Possessions are not people. They do not have the power to physically, truly, replace a person nor bring him back nor make things good again. And keeping every object that someone you loved once loved is not a sustainable, good, or fair practice for any party involved. I know this. I’ve told myself this. I remind myself that I know that I told myself this.

That said, I own a goodly portion of my Dad’s record collection. Like, hundreds. And yesterday was my first Father’s Day without him. So I decided to commune with his vinyl for a bit- while P.J. was at the massage I had shipped him off to (because even though I’m grieving my Dad, I’m still very much so celebrating the Dad who keeps this home steaming along like a freighter), and while Jasper napped and the girls watched a movie (because even though I love them dearly, lately I need to sit and Not Talk to people for a little while).

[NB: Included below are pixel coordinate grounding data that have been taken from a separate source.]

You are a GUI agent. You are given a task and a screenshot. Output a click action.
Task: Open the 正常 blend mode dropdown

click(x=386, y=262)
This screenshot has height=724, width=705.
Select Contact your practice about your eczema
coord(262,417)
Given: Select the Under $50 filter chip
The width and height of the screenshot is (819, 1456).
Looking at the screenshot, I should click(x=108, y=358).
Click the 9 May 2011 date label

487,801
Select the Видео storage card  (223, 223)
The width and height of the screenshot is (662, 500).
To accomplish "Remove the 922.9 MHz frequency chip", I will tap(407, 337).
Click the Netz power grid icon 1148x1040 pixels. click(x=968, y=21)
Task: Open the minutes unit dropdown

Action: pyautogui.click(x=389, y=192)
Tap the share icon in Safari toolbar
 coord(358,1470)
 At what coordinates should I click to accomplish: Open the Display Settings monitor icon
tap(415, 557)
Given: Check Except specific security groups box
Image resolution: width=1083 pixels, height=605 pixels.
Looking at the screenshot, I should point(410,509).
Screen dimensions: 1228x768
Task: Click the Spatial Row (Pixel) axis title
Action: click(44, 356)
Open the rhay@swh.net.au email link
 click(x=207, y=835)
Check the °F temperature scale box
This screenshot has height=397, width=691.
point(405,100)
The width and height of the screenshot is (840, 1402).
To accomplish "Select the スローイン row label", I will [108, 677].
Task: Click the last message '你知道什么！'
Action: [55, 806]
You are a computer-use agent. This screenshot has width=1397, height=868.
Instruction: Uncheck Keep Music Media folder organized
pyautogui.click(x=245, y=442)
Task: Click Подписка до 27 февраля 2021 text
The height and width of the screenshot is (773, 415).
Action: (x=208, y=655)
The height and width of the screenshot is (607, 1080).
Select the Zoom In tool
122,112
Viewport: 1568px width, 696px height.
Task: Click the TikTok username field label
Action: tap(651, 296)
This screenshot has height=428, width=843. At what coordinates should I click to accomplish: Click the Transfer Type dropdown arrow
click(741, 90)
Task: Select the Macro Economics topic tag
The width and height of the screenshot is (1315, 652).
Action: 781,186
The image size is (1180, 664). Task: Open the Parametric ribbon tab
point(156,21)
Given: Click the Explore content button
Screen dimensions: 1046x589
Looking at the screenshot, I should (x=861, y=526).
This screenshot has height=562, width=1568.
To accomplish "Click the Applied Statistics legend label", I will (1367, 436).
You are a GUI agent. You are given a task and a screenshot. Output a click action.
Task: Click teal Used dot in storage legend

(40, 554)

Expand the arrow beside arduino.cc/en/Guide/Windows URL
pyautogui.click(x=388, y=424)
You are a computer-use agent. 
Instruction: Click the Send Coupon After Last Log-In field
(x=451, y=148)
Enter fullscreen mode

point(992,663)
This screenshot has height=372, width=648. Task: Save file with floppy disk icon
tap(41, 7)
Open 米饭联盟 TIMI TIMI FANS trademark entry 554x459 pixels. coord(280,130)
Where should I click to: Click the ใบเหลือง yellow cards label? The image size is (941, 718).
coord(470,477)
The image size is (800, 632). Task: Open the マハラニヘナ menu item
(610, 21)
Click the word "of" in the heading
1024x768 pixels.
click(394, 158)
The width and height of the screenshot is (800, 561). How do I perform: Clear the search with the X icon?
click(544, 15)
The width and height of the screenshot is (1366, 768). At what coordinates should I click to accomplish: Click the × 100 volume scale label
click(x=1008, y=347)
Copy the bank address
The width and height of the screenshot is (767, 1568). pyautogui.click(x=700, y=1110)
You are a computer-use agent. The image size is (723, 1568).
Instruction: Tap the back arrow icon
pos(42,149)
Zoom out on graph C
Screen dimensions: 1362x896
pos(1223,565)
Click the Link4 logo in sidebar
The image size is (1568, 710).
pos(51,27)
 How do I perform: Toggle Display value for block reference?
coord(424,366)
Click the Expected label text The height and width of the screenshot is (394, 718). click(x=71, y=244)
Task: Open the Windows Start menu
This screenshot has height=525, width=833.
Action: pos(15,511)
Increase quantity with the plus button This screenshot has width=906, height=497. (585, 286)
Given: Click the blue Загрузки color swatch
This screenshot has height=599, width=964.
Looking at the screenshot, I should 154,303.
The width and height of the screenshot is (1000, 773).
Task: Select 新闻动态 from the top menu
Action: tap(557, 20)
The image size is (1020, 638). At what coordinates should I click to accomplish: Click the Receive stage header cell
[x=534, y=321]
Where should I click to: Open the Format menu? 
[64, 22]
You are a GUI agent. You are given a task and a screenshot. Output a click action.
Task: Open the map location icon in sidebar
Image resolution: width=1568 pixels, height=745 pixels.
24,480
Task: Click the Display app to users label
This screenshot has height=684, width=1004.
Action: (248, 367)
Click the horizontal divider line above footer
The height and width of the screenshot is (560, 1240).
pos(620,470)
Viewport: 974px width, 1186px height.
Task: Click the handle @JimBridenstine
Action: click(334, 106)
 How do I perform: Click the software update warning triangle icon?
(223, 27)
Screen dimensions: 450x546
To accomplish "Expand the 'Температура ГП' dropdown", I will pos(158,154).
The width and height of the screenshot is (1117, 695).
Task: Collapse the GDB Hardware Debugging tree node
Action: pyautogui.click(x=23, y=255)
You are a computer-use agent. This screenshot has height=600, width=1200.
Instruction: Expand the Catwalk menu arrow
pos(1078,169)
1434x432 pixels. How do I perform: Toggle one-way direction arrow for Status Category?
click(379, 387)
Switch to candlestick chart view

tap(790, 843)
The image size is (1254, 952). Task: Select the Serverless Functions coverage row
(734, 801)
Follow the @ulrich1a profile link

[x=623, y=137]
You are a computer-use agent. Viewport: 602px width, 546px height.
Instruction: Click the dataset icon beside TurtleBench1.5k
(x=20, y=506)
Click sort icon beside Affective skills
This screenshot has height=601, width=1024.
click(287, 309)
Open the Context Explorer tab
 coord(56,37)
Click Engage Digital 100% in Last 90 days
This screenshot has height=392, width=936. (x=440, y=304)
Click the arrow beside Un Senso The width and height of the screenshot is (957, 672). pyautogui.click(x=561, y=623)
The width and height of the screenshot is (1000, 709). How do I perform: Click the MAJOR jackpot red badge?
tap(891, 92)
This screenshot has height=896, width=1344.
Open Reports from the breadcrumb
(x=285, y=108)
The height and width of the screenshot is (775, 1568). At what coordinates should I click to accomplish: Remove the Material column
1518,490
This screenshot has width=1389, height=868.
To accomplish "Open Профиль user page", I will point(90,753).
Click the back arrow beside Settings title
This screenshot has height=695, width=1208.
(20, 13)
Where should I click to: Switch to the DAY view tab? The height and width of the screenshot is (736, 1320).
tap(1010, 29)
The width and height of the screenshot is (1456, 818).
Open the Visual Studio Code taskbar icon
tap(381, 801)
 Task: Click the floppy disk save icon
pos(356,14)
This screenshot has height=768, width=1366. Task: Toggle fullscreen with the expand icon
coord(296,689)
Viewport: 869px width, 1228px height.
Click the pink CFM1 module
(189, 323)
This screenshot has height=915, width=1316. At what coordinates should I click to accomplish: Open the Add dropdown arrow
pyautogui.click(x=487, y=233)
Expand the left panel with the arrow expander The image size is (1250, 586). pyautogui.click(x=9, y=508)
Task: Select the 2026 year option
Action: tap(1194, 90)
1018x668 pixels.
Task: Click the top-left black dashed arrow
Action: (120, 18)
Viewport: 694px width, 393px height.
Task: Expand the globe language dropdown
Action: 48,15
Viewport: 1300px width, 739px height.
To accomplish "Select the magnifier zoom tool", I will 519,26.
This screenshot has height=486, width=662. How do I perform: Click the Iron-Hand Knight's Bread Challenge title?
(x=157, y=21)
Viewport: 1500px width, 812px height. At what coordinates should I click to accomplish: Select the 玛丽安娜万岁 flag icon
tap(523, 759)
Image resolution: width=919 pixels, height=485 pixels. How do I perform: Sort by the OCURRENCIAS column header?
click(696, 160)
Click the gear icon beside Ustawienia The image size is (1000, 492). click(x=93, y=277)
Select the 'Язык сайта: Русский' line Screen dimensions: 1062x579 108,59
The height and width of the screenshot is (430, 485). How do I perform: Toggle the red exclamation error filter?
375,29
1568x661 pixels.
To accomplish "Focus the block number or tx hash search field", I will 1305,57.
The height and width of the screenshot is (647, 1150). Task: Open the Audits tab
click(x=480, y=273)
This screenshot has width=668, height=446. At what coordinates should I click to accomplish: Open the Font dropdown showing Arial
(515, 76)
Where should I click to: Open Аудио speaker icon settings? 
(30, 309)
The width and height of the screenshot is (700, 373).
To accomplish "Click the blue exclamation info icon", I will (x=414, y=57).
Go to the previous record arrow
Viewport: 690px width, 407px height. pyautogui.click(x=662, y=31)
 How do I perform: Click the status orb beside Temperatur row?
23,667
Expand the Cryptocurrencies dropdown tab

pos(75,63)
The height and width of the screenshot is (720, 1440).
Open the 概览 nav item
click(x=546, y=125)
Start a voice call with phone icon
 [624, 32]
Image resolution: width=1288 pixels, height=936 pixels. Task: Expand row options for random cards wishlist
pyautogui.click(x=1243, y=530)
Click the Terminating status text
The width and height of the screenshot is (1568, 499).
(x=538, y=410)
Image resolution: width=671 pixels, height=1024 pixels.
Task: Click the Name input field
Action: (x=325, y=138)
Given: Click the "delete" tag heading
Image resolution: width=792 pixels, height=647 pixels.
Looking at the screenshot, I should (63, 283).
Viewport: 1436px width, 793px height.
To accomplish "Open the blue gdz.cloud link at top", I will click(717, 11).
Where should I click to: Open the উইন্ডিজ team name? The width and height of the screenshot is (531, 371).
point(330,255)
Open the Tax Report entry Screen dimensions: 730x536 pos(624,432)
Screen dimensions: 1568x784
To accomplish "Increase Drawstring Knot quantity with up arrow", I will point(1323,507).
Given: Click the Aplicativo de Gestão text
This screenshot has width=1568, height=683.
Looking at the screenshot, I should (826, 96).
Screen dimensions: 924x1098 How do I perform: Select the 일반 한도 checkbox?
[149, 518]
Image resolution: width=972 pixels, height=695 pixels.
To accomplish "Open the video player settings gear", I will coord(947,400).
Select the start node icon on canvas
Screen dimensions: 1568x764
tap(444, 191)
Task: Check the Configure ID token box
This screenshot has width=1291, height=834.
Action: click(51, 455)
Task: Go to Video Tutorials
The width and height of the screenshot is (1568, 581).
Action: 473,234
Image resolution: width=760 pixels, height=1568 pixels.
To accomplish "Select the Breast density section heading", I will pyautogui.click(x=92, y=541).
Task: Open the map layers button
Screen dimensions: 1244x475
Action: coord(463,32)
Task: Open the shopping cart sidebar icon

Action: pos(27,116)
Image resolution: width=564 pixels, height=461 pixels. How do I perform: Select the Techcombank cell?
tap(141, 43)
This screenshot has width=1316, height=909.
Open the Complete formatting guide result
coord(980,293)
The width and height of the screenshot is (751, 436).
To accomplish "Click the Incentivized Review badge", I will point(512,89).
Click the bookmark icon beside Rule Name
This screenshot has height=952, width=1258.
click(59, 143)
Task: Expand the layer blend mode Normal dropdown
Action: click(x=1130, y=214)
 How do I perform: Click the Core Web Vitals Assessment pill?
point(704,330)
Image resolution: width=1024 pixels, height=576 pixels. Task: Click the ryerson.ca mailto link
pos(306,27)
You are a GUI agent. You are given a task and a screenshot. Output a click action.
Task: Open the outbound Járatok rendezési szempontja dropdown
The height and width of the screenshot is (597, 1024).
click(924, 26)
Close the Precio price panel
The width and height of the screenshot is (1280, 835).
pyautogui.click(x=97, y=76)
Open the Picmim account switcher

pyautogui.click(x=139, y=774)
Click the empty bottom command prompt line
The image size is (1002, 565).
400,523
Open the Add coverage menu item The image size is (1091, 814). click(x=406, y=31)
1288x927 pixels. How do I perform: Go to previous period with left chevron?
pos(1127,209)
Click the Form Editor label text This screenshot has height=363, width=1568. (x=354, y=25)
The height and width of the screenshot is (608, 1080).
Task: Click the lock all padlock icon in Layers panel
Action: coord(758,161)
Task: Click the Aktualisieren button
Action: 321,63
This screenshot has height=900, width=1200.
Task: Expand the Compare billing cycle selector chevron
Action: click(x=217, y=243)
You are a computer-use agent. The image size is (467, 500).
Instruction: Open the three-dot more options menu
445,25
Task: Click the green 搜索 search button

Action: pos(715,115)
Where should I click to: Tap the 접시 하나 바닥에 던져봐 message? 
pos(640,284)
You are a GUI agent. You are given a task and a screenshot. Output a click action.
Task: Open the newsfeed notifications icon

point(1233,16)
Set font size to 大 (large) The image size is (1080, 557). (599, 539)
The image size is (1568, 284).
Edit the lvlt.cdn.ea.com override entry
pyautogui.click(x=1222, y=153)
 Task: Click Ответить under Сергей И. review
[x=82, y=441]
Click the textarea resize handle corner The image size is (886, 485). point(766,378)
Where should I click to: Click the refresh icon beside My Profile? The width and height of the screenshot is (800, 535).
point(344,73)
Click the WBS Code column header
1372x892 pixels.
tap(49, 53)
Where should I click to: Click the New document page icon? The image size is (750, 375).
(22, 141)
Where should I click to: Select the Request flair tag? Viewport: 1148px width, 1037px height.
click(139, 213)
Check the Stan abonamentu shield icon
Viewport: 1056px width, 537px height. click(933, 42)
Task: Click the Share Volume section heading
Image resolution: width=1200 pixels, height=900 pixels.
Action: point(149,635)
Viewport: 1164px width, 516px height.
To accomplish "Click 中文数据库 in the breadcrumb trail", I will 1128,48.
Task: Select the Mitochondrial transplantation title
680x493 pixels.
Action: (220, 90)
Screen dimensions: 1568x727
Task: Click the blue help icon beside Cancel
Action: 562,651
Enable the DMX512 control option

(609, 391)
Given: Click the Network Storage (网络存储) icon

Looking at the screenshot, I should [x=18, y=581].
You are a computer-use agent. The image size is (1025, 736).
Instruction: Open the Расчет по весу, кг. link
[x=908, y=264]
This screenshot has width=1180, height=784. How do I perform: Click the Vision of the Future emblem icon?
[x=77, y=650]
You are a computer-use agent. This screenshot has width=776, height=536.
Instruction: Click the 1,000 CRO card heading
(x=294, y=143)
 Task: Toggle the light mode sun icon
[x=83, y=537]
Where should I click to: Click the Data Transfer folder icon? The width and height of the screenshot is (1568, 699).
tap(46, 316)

Holding each album in my hands makes me feel- even for the tiniest minute- like I’m with him again. This was his and yes, this album was tremendous- listen, no really listen to this progression right here- now go put it away in its sleeve. (Yes, with the insert paper, too.)

I wear his studio headphones, the ones we dubbed “elephant ears,” the ones Kate and I wore while dancing on the cherry red plush carpeting of our childhood basement (wild abandon-type dancing while tethered by a 2 foot cord), the ones that made me feel like I- however inappropriately- was shaking someone all night long, saying goodbye to a yellow brick road, and was suffering from something I got called “the fever.”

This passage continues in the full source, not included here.